О, это была она, Лера!

— Так бы сразу и сказала, что это ты. А то я думаю, надо же, мэр на проводе! Я хоть и стою по стойке «смирно», а рубашка-то без галстука, и штаны тренировочные не успел погладить. Непорядок… Что ты хочешь, Лера?

Она не выдержала, усмехнулась. Но в следующее мгновение ее голос опять стал тревожным.

— Андрей, я оказалась в дурацком положении!

— Давно уже, с тех пор, как мэром стала. Только я в этом не виноват.

— Но ты должен помочь мне! — это прозвучало как приказ.

— Уж тебе-то я ничего не должен.

— Андрей, пожалуйста, давай не будем сейчас вспоминать то, что было, — неожиданно он услышал такой знакомый, такой родной голос женщины, которая приходила к нему во сне. Каким-то чудом она оказалась в реальном мире, заменила здесь Валерию Петровну Агееву, которая не умела так говорить. — Сейчас ты единственный человек во всем городе, который в состоянии мне помочь. Правда-правда… Я тебя очень прошу, Андрюша…

— Да, Лера, я сделаю все, что ты скажешь! — Андрей вскочил с кровати. — Я слушаю тебя!

— Пожалуйста, поезжай в мэрию, у моей секретарши, Марины Маркушиной, в сейфе лежат запасные ключи от моей квартиры. Возьми их и приезжай ко мне домой. Сейчас же, немедленно. Поезжай на такси, я оплачу все расходы.

— Вряд ли она даст мне ключи от твоей квартиры, — засомневался Андрей.

— Пусть позвонит мне. И никому ничего не говори, я тебя очень прошу. Если возникнут какие-то вопросы, пусть звонят мне. Я жду тебя, Андрюша…

Выбегая из своей комнаты, Андрей чуть не сшиб с ног мать, которая направлялась к нему.

— Что случилось, сынок? — всплеснула руками Татьяна Федоровна.

— Только что позвонили… нужно срочно… бегу, мам!

— С работы? Тебя опять позвали на телевидение? — обрадовалась Татьяна Федоровна.

— При чем тут телевидение? — Андрей остановился, с удивлением посмотрел на мать. Он и думать забыл, что пять минут назад лежал истуканом и страдал без привычного, напряженного ритма своей службы.

— А что же?..

— Все нормально, мам, просто важное дело, ты не волнуйся, я через часик вернусь.

Андрей сунул ноги в ботинки, схватил куртку и выскочил за дверь. Уже на лестничной площадке сунул руку в карман куртки, проверил, на месте ли последние сто тысяч, мог ведь вчера и потерять их.
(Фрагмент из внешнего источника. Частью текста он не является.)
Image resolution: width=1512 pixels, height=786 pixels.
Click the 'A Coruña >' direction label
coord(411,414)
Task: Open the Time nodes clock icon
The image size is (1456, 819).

Деньги были на месте.

Пока он бежал на улицу, потом — по улице к проспекту, где проще было поймать машину, в голове звучал голос Леры: «экстремальная ситуация… только ты во всем городе…» Что все это значит? Почему может только он? Непонятно. Одно ясно: она в беде, ей нужна помощь, и она рассчитывает на него. Все еще не верилось, что это не сон, что на самом деле она позвонила ему, попросила о помощи. Но он готов был сделать для нее мыслимое и немыслимое. Он не будет плакать вместе с ней, как во сне, в лепешку расшибется, а поможет ей!

За десять тысяч рублей потрепанный «москвич» привез его к зданию мэрии. Милиционер в вестибюле вначале не хотел пускать Андрея, пришлось показать служебное удостоверение. Хорошо, что не швырнул его вчера на стол Осетрову, — пригодилось. Потом бдительный страж покоя высших чинов городской администрации старательно проверял, нет ли у него бомбы или еще какого оружия. Не нашел, минуту подумал и нехотя разрешил, объяснив, где находится кабинет мэра.

Андрей взбежал по мраморной лестнице на второй этаж, толкнул стеклянную дверь, рядом с которой висела строгая черная табличка «Валерия Петровна Агеева», и попал… в аквариум. Не только дверь была стеклянной в этой комнате, но и вся стена, отделяющая ее от коридора. И все пространство в этом параллелепипеде заполняла зелень: два окна оплетали длинные стебли с редкими листьями; ажурные зеленые паутинки свисали со шкафа и книжных полок на глухой стене; горшки с комнатными цветами стояли на подоконниках, стеллажах и сейфе. На полу стояли кадки, из которых солидно тянулись к потолку пальмы и фикусы. А за столом сидела золотая рыбка. Вуалехвост. И читала книгу.